### What the task asks:
Pick each line containing "resolution" out of the records.

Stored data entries
_____

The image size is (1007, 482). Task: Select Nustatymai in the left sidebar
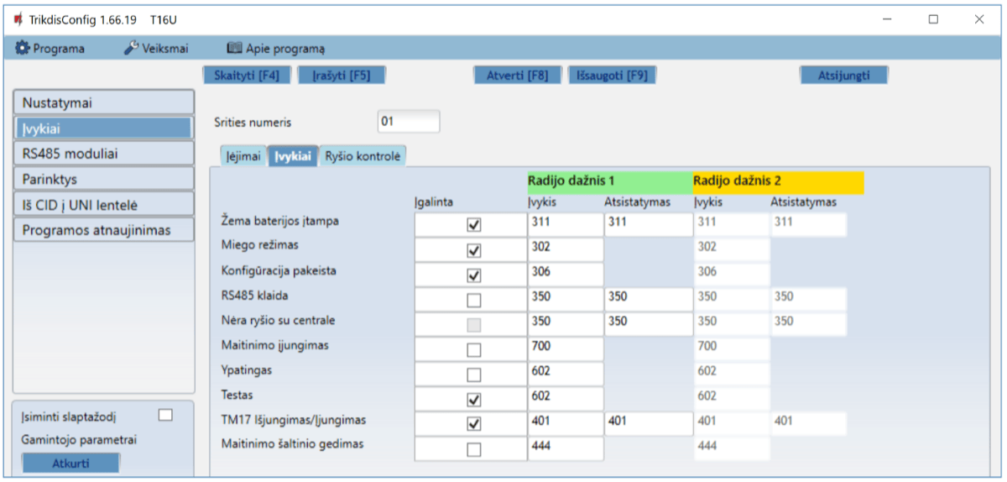coord(103,102)
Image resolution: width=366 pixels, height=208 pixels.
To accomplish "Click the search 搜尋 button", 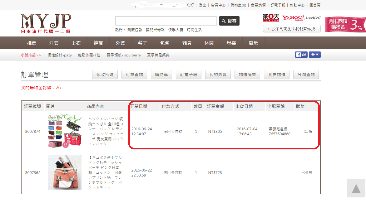I will [229, 21].
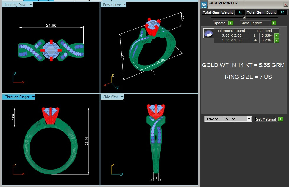Open the Perspective viewport dropdown arrow

point(125,5)
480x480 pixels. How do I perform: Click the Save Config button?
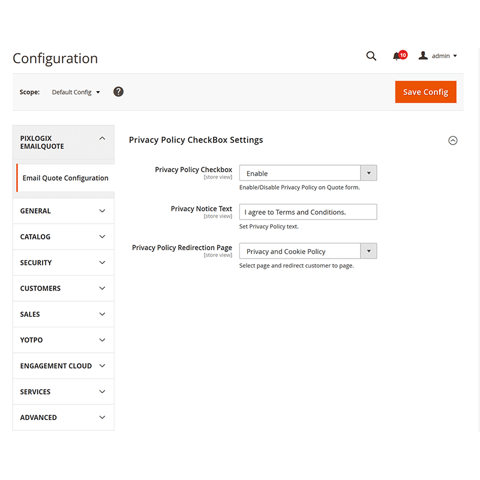tap(425, 92)
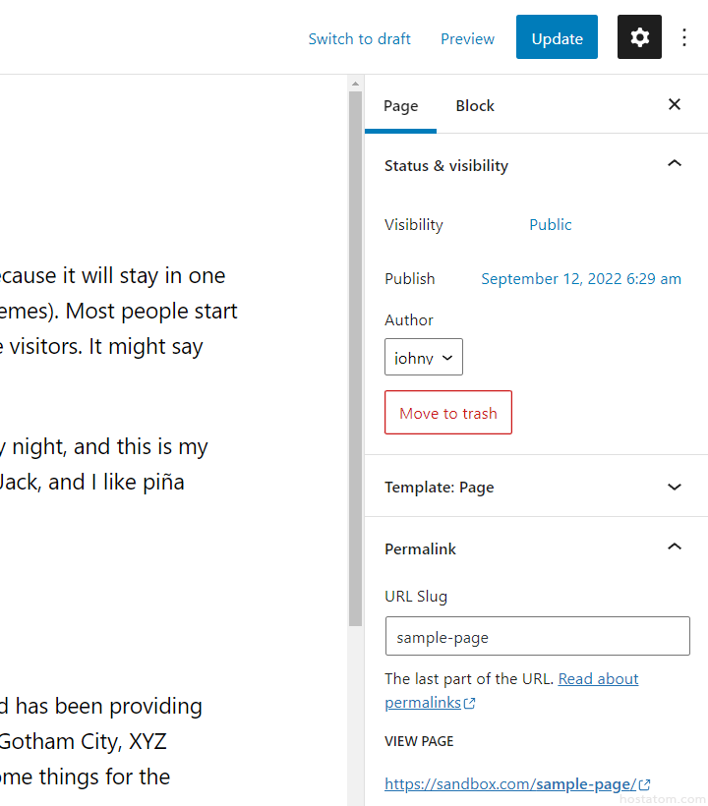Screen dimensions: 708x806
Task: Move the page to trash
Action: tap(448, 413)
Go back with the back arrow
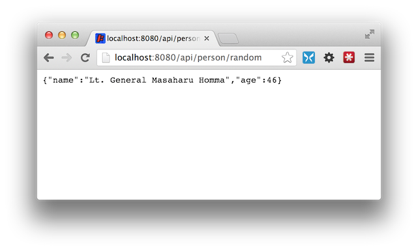 coord(49,57)
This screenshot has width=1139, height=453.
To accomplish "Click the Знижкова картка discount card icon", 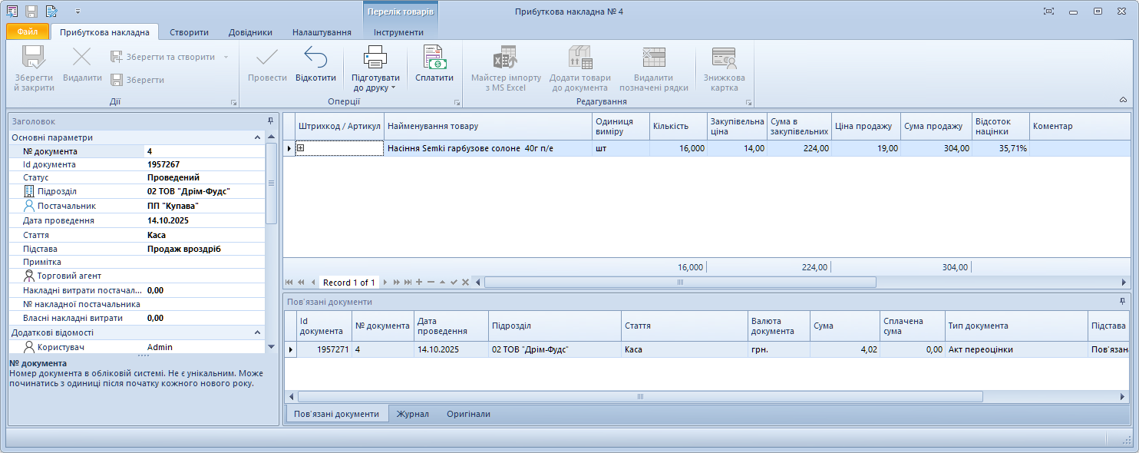I will point(724,58).
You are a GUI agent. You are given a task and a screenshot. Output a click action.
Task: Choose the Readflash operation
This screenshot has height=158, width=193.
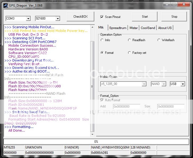click(129, 40)
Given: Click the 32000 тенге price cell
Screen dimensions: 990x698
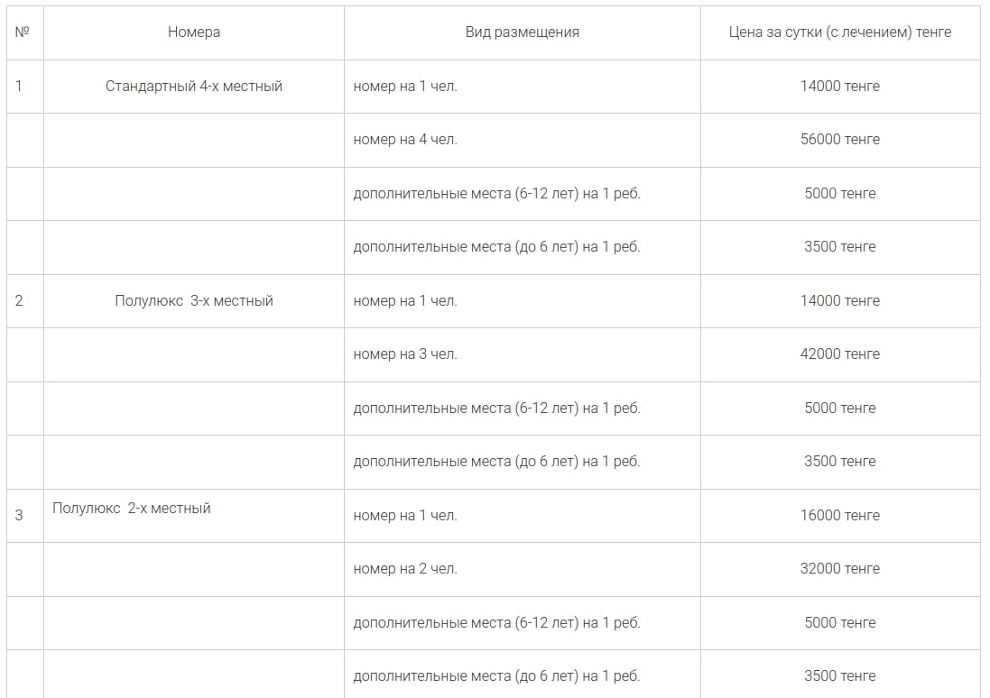Looking at the screenshot, I should 839,569.
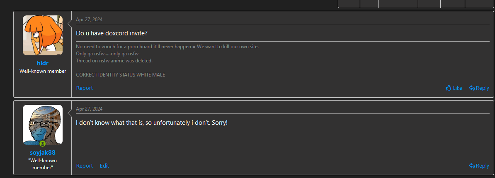The height and width of the screenshot is (178, 495).
Task: Open the Apr 27, 2024 permalink on hldr's post
Action: click(89, 20)
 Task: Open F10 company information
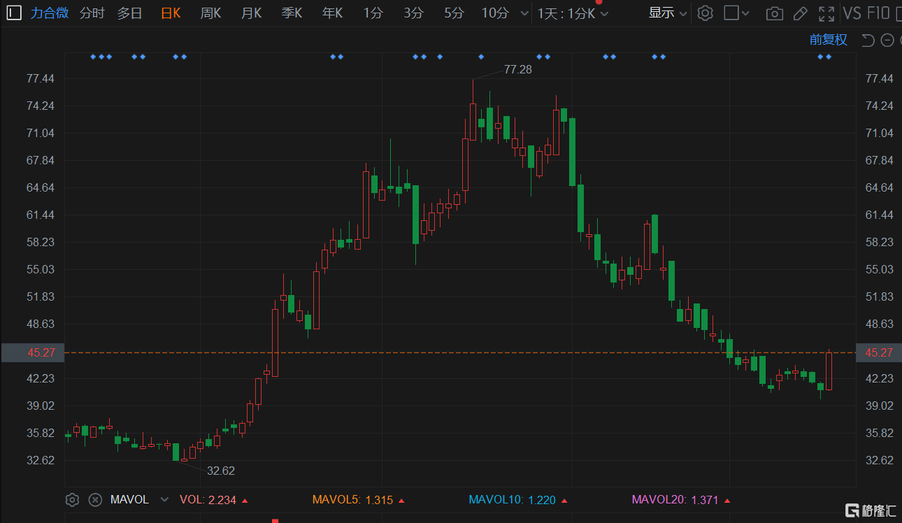tap(878, 13)
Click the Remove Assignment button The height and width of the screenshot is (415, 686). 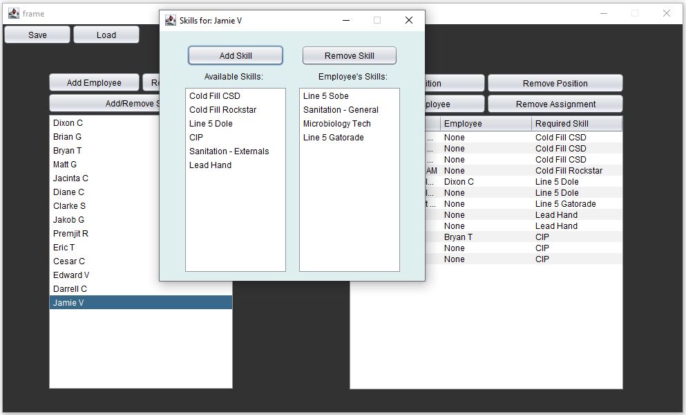coord(555,103)
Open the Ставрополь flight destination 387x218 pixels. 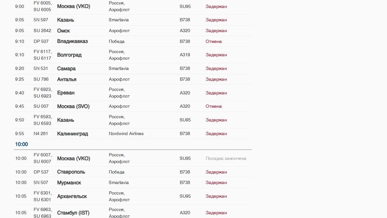71,172
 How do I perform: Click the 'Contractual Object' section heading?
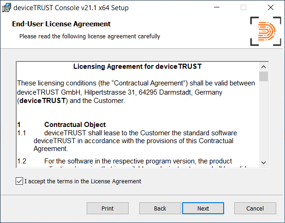(x=75, y=125)
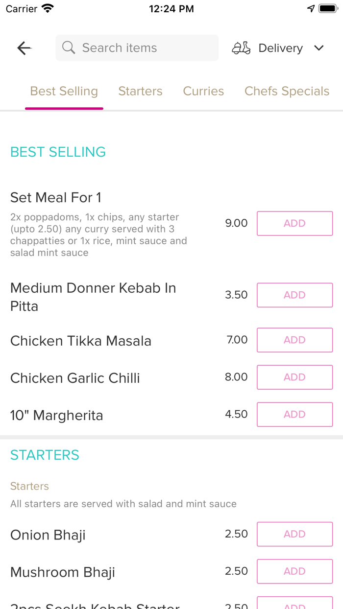Add Set Meal For 1 to order

[294, 223]
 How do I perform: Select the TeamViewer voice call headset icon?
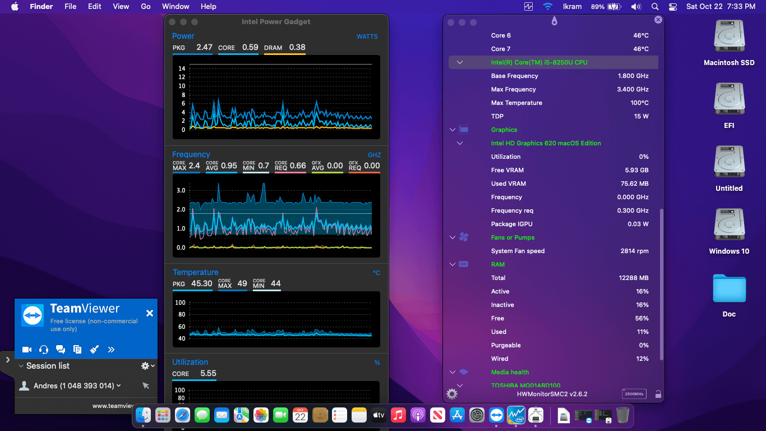(43, 349)
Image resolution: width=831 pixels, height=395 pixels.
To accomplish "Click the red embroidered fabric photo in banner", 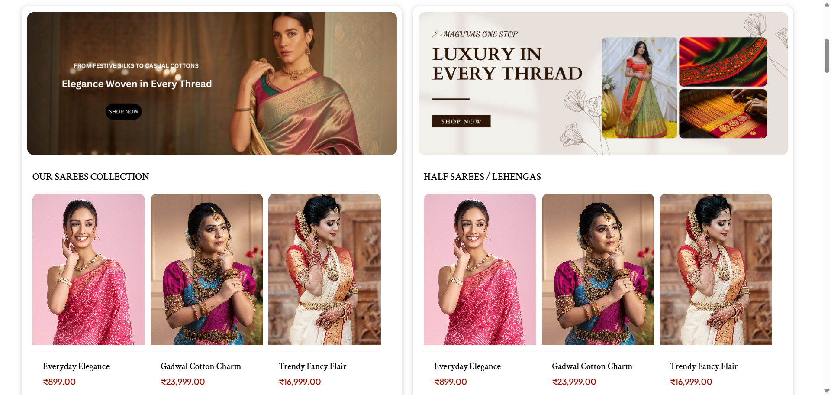I will [x=723, y=62].
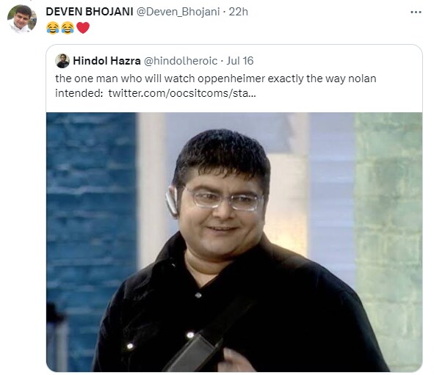Viewport: 434px width, 375px height.
Task: Click the earpiece on man's ear
Action: click(172, 200)
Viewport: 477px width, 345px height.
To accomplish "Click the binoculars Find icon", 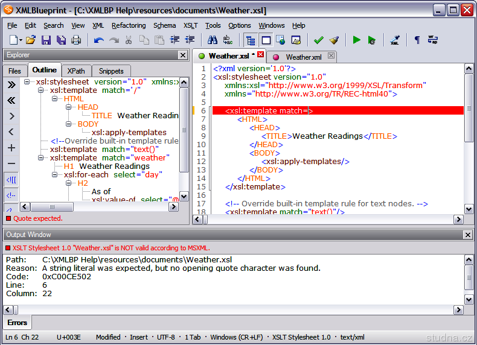I will tap(213, 40).
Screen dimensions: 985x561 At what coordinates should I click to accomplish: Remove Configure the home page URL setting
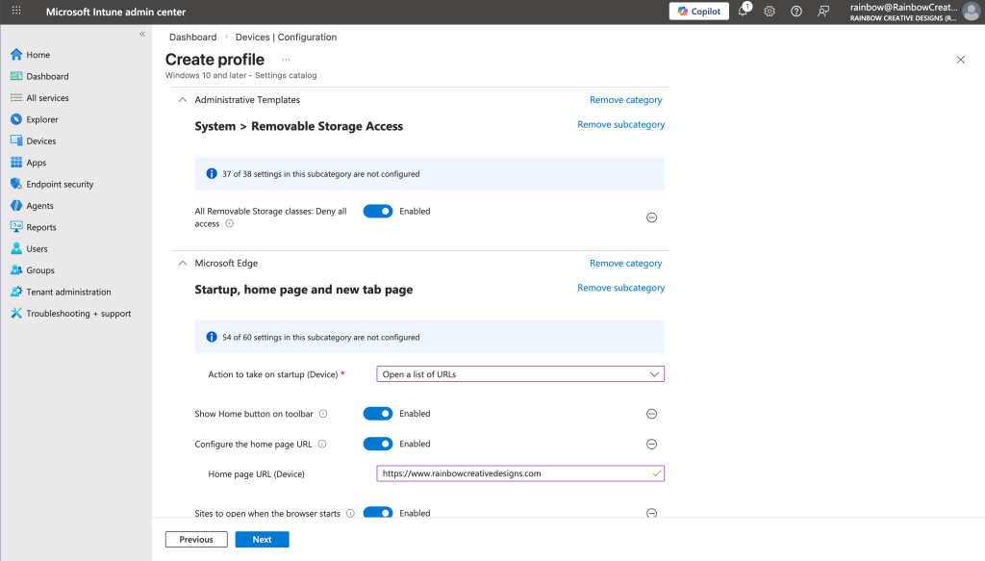651,445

_____

### Response area:
Image resolution: width=366 pixels, height=208 pixels.
Image resolution: width=831 pixels, height=395 pixels.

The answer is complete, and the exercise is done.